If you have any sort of connection with them, ask for a Q&A phone session even if there is no job opening currently. You can ask them about the industry, trends and potential openings. Most of them will be happy to do it. Be careful though. This is essentially an interview in its own right so make sure you do basic research beforehand.
The video is a horrible idea. There are way too many protected categories that can be revealed in a video - gender, race, approximate age to name a few. As a hiring manager I would not watch a candidate video for those reasons. I gains me nothing beyond a what a written resume/cover letter would provide and sets me/my company up for a potential lawsuit if I don’t select that candidate to proceed. Yes, all of that will be revealed in a face-to-face interview, but that follows initial vetting and possibly a phone interview. By the time I give face-to-face interviews it’s down to the final few candidates and I’m looking for specifics about how well the candidate thinks on the fly.
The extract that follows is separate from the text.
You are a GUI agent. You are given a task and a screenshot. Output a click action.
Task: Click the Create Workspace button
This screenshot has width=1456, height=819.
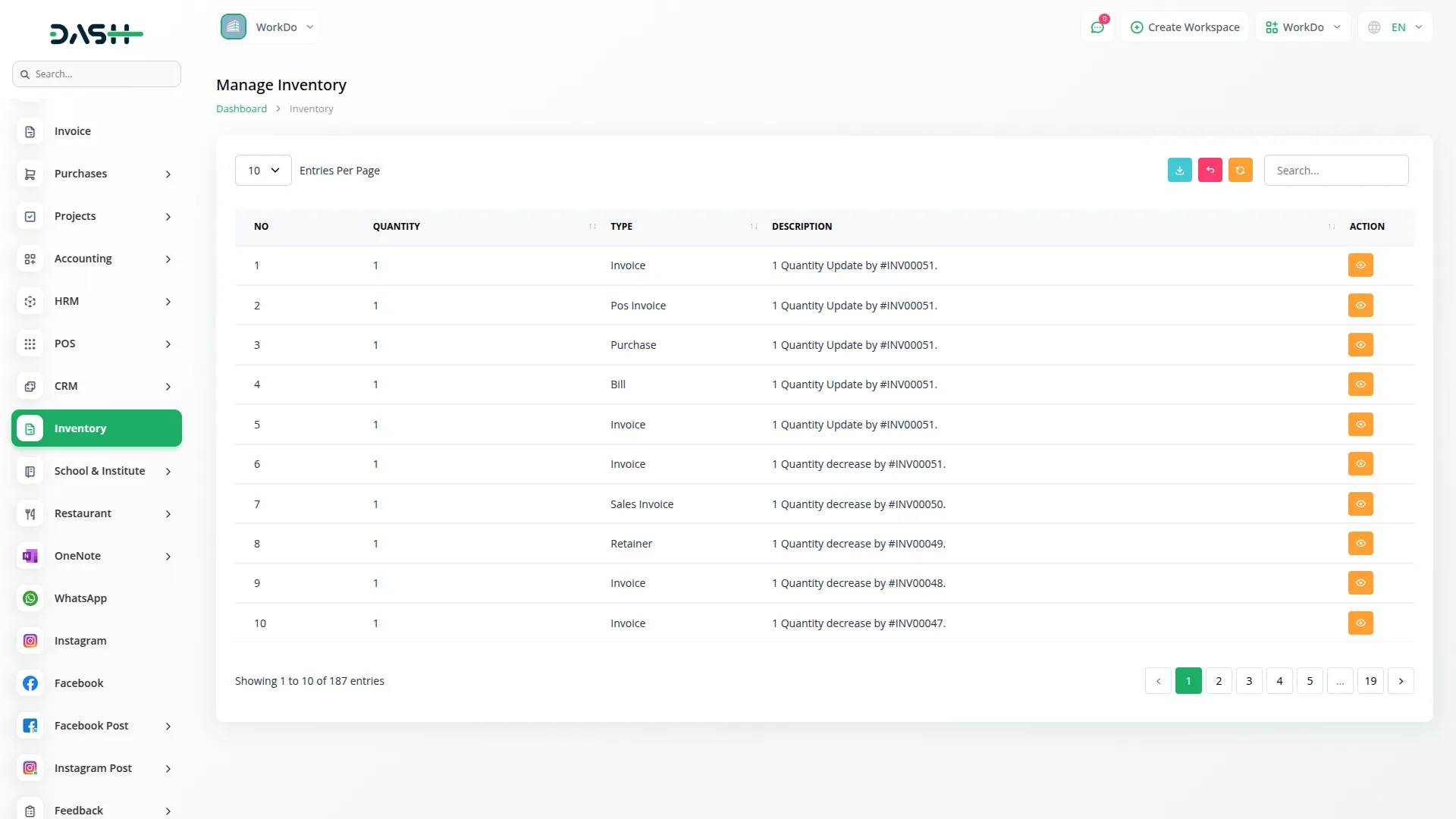[x=1185, y=27]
I would probably ignore the rest as well. If it was relevant or important it should have been included in your resume and cover letter.
Actually, the video (2) and e-card (4) are on my “don’t do, it is harmful” list. Both involve a minor inconvenience. The video in particular but I thought e-cards involved clicking a link and viewing it on an external site. Is the site dodgy or legit? I guess I’ll be forced to make that decision. At best the card is in the email which means clicking “show pictures” on an email from an external-to-the-company address.
Maybe it is different in other industries, but for my cynical group of software engineers these are the sort of tone deaf technical decisions the chumps in marketing make. For me you’re making yourself start from a negative rather than neutral position. I kind of think you’re an idiot (the applicant, not anyone in this thread) and you know what they say about first impressions. It is an uphill climb from there.
(3) and to a lesser extent (1) are probably not as harmful but still come across as pretty clueless. It feels like an advertising gimic. I’m not naive enough to claim immunity to the powers of the advertising industry, but I do think most sophisticated people would be desensitized to the amateur effort produced by an individual job seeker.
I’m involved in the hiring of engineers for my company and it is pretty brutal for us in the Seattle area. If you’re even remotely qualified you’ll probably get to a screening telephone interview. That will be based on concrete experience and academic achievements on your resume. A well articulated interest in our specific domain would also help. Quite frankly it is so hard to find people right now that anything on that list is probably not a dealbreaker in itself, but if you got hired it’d be despite those actions not because of them.